The 1940 East Renfrewshire by-election was a parliamentary by-election held on 9 May 1940 for the British House of Commons constituency of East Renfrewshire in Scotland.

Previous MP 
The seat had become vacant when the constituency's Unionist Member of Parliament (MP), the Marquess of Clydesdale, succeeded to the peerage as Duke of Hamilton. He had been East Renfrewshire's MP since winning the seat at a by-election in 1930.

Candidates 
During the Second World War unopposed by-elections were common, since the major parties had agreed not to contest by-elections when vacancies arose in seats held by the other parties; contests occurred only when independent candidates or minor parties chose to stand.

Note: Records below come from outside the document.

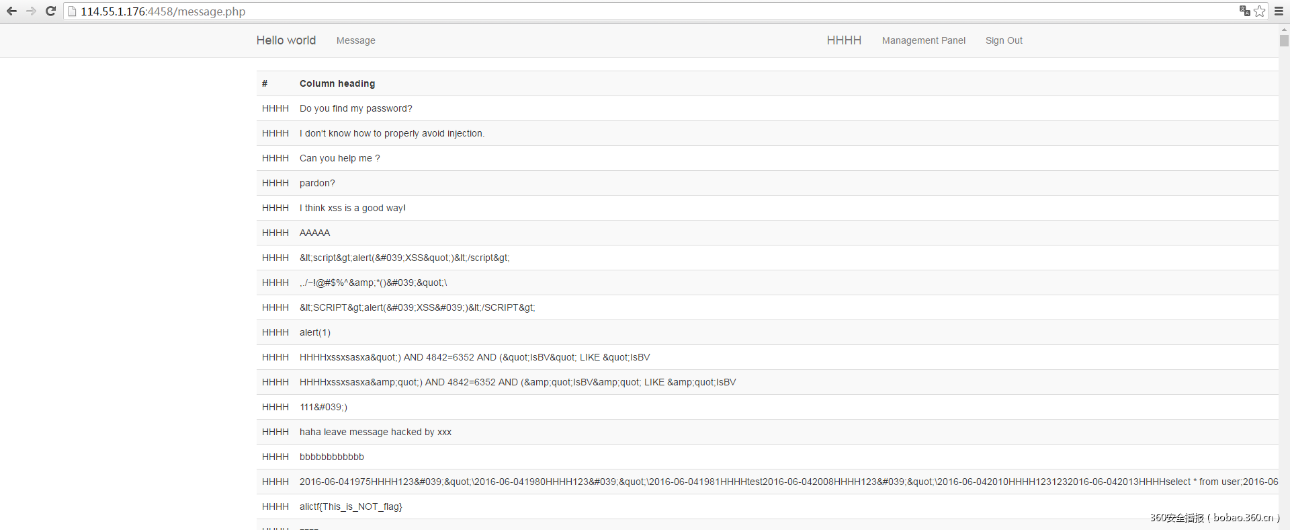Click HHHH link beside "Do you find my password?"
The width and height of the screenshot is (1290, 530).
(275, 108)
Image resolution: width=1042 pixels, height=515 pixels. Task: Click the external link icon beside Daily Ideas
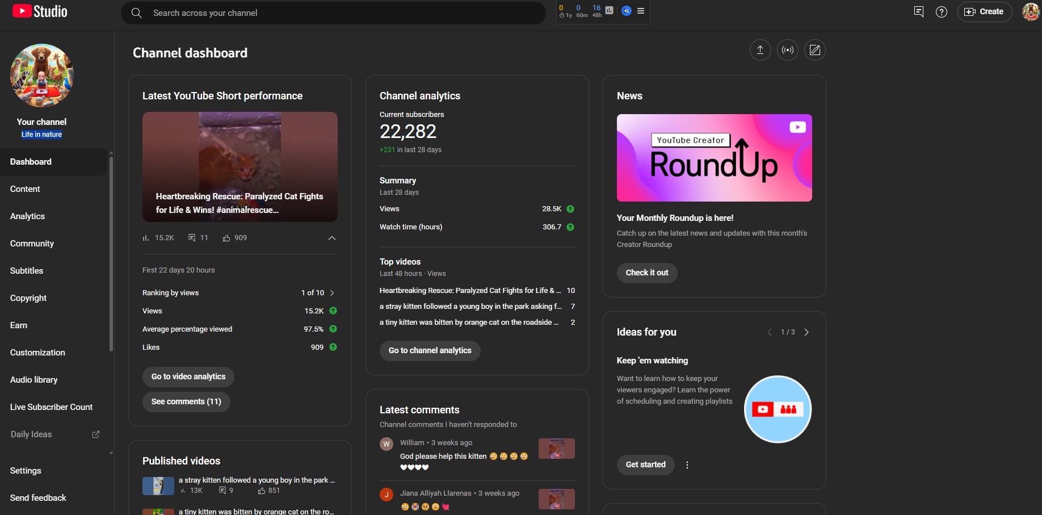[x=96, y=434]
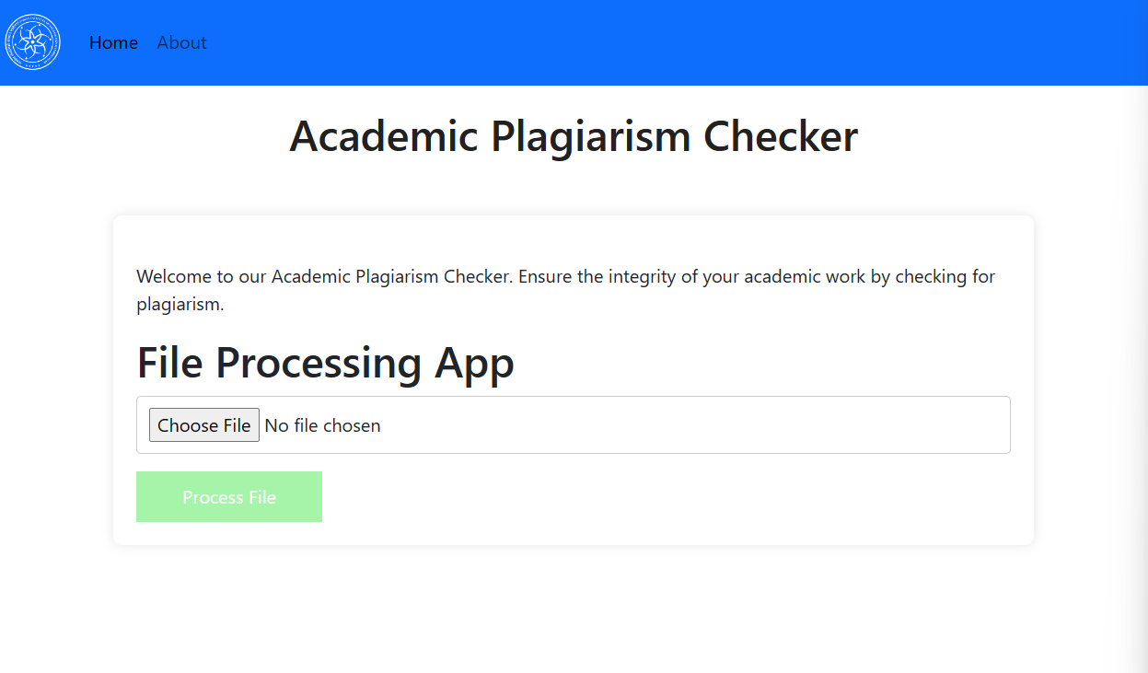Click the word 'Checker' in the main title
Image resolution: width=1148 pixels, height=673 pixels.
point(781,136)
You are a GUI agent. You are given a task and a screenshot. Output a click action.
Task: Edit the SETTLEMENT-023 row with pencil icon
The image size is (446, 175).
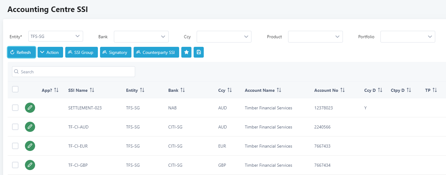click(x=30, y=108)
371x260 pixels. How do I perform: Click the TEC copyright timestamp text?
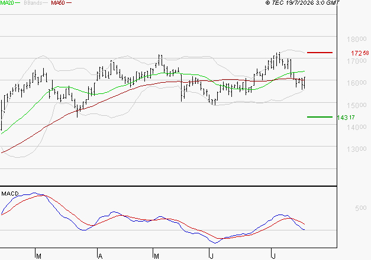(302, 3)
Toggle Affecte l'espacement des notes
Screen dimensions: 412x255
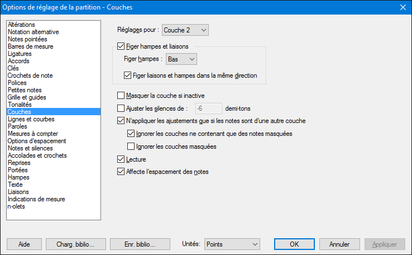tap(121, 172)
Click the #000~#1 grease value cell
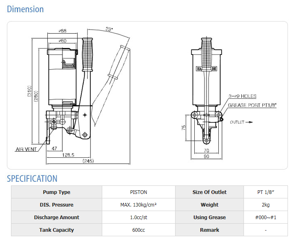292x246 pixels. coord(266,218)
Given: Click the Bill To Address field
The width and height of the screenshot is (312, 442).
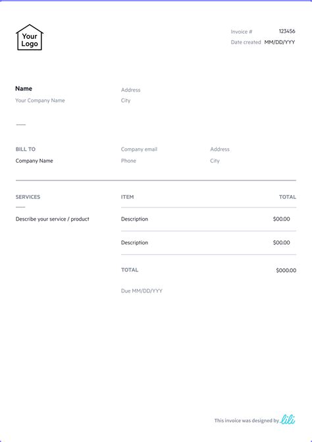Looking at the screenshot, I should click(x=220, y=149).
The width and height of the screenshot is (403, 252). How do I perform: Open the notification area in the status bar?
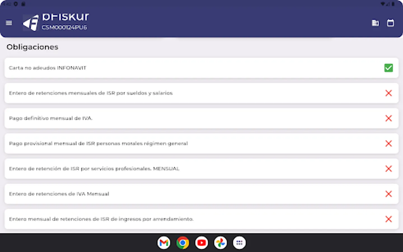point(12,4)
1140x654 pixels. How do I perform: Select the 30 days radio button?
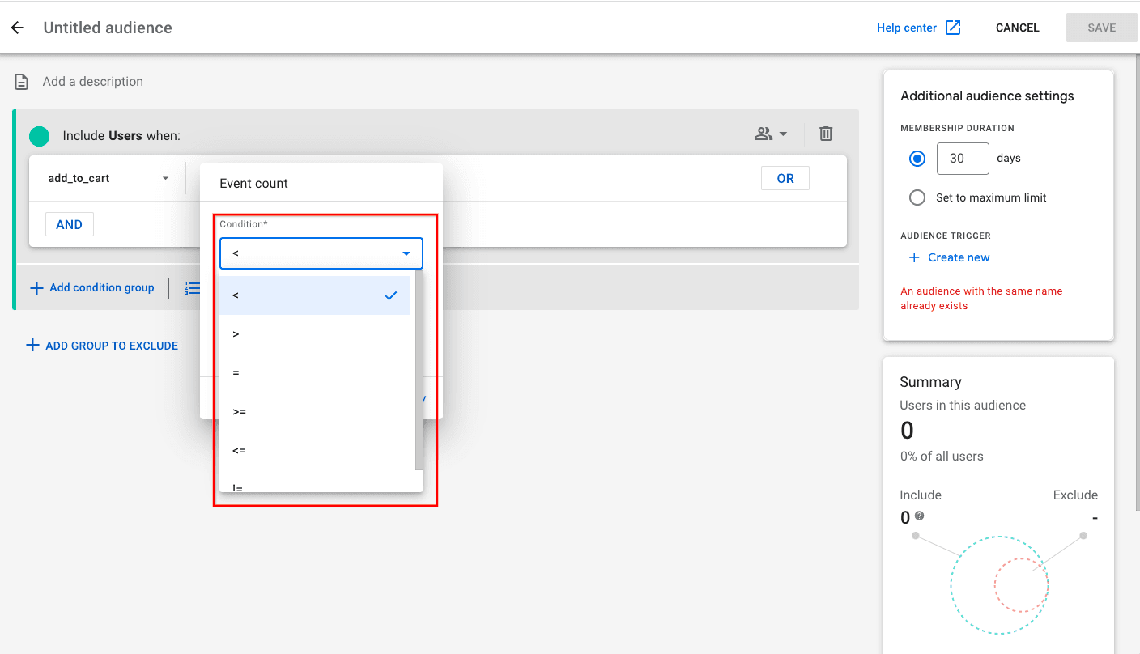click(x=917, y=159)
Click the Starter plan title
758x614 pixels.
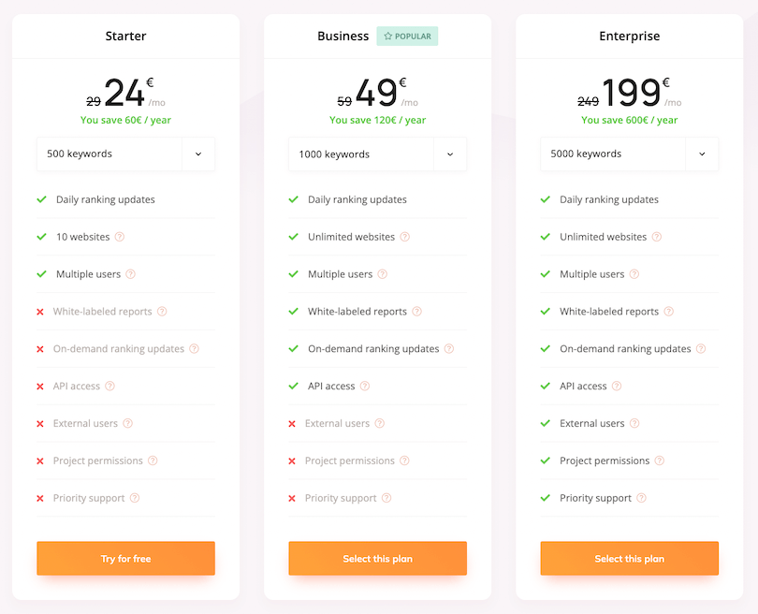[125, 37]
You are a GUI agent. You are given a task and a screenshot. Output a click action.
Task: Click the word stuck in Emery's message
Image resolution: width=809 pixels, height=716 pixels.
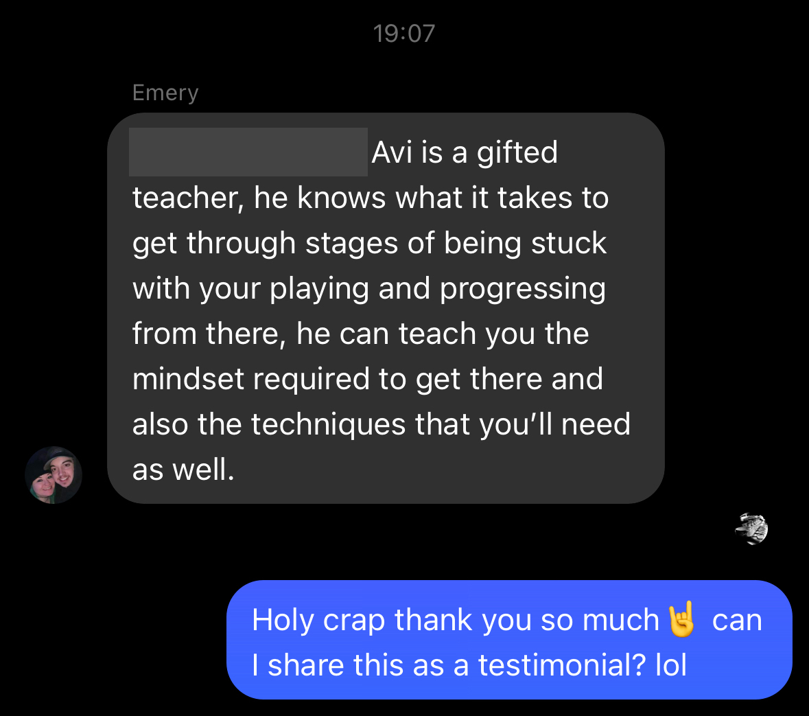569,243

The Unionist candidate in East Renfrewshire, Guy Lloyd, therefore did not face a Labour Party or Liberal candidate. However, the Independent Labour Party (ILP) did not support the electoral truce, and Annie Maxton (sister of ILP leader James Maxton) stood as an ILP candidate in the by-election.

Results 
On a much-reduced turnout, the result was a massive victory for Lloyd, who won 80.7% of the votes. He remained East Renfrewshire's MP until he stepped down at the 1959 election.

Votes

References

See also
 East Renfrewshire constituency
 East Renfrewshire
 1926 East Renfrewshire by-election
 1930 East Renfrewshire by-election
 List of United Kingdom by-elections (1931–1950)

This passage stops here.